I'd note that the document you cite, as well as Canon Law, specifically mention the need for a bishops' conference or the Holy See to approve translations of Scripture. A document like an eBook clearly falls under a public distribution. It needs to be approved, or at the very least, it should have some guarantee, usually by what is called a "Concordat" that it matches the original, and so the original imprimatur still applies. That can be granted by an individual bishop or equivalent.

For instance, nova & vetera, the German publisher, retypeset an edition of the 1962 Breviary and so they went to their local ordinary to get a certification that is printed in each copy. Simply because they scanned and OCRed the original, was not sufficient guarantee that the Breviary was legitimate.

So, I'd just renew my concern that even if this is a word-for-word reproduction, there still is some duty to ensure that what is published is guaranteed to not be heterodox. All it would take is a small error in an otherwise good publication to make it harmful.

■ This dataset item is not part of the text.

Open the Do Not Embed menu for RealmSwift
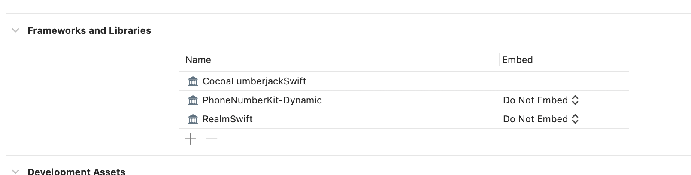 [541, 119]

Scripture is one of the first places heretics introduce errors, as well.

Not saying this eBook is bad. Not at all. Just caveat emptor.

Understand that journals, magazines and electronic publications (such as this forum) also fall under the heading of public distribution.  However, they are not within the scope of the imprimatur. 

Your example proves my point.  The Breviary, which is intended for liturgical use by Catholics AND WHICH IS PRINTED, clearly REQUIRES an imprimatur.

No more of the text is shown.